However, this feels to me like a highly messy approach that likely has a more clean solution, especially for an issue like this that likely comes up often in threading.
Just some general advice, that holds both for using raw pthreads in C++ and for pthreads wrapped in std::thread: The best way to get readable, comprehensible and debuggable behavior is to make thread synchronization and lifetime management explicit. I.e. avoid using pthread_kill, pthread_cancel, and in most cases, avoid detaching threads and instead do explicit join.
One design pattern I like is using an std atomic flag. When main thread wants to quit, it sets the atomic flag to true. The worker threads typically do their work in a loop, and check the atomic flag reasonably often, e.g. once per lap of the loop. When they find main has ordered them to quit, they clean up and return. The main thread then join:s with all workers.

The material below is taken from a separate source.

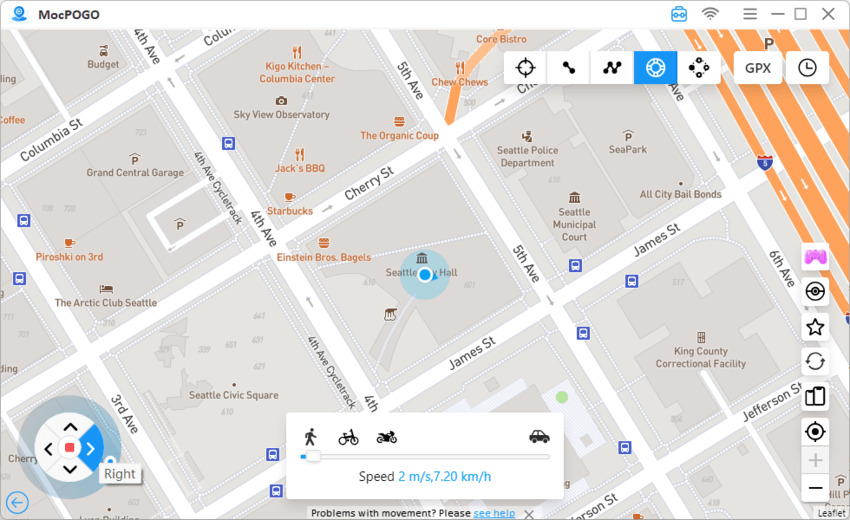Open the hamburger menu in title bar

750,14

There are some special cases that require extra care, for example when one worker is stuck in a blocking syscall and/or C library function. Usually, the platform provides ways of getting out of such blocking calls without resorting to e.g. pthread_cancel, since thread cancellation works very badly with C++. One example of how to avoid blocking is the Linux manpage for getaddrinfo_a, i.e. asynchronous network address translation.
One additional nice design pattern is when workers are sleeping in e.g. select(). You can then add an extra control pipe between main and the worker. Main signals the worker to quit by send():ing one byte over the pipe, thus waking up the worker if it sleeps in select().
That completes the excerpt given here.